Speaker "Alok Aggarwal" Details Back
-
Name
Alok Aggarwal
-
Company
Scry Analytics
-
Designation
CEO
Topic
Building End-To-End Solutions for Big Data Science Problems
Abstract
Substantial amount of time and money that is being spent by startup companies in Big Data Science area is in building databases (e.g., Tokutek) or making programming faster (e.g., Splice Machine) or improving underlying algorithms (e.g., H2O or Oxdata). Indeed, all this is extremely important since it provides the required “plumbing” for development platforms in this area and for growing the overall ecosystem. However, the eventual aim of Big Data Science and Analytics is to improve key performance indicators for an organization, which include improving cash-flow, timeliness, quality, customer experience, and parameters related to compliance and risk.

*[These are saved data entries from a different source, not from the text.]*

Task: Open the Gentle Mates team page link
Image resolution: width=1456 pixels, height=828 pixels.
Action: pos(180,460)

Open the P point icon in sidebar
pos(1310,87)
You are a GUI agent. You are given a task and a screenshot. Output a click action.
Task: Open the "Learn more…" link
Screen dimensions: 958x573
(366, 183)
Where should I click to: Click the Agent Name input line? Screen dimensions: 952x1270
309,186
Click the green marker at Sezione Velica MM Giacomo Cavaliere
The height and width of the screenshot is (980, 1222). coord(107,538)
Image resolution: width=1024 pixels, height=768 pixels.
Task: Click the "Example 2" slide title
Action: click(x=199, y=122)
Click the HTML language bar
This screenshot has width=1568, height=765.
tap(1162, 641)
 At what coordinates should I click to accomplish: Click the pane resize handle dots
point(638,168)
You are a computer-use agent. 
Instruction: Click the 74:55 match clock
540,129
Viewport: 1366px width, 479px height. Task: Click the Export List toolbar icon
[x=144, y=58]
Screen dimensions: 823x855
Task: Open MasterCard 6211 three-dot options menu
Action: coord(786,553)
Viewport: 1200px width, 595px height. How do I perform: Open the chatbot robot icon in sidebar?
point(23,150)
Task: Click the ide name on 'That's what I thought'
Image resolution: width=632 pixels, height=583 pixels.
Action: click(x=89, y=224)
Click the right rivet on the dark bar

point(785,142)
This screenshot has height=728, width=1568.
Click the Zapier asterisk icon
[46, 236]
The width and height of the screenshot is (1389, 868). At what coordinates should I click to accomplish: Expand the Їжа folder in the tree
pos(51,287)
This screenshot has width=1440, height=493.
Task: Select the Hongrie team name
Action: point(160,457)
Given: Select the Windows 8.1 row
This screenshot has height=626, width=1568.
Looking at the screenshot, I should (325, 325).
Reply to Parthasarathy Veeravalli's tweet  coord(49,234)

In this technical session, we discuss as to how to build end-to-end solutions in Big Data Science. In this regard, we take an example of improving the overall efficiency for a typical paper mill (all the way from “taking in paper pulp” to “providing finished paper” to the end-clients), and we discuss step by step as to how such a solution may be built. We will also go into detail regarding the four steps that are required to design a typical solution, wherein the first step involves creating a data cleansing and munging module (using Extract-Transform-Load and machine learning algorithms) for harmonizing data, the second step consists of building math, statistics and computer science algorithms for providing descriptive, predictive and prescriptive analytics modules, the third step consists of connecting these modules together, and the fourth and final step consists of ensuring that the entire solution runs on an appropriate operating system and so that bugs can be fixed quickly. This session assumes a basic knowledge of Open Source Algorithms and Systems such as Linux, Java, Hadoop, Spark, Mahout, and Storm. Understanding of math, computer science and statistics algorithms will also be helpful.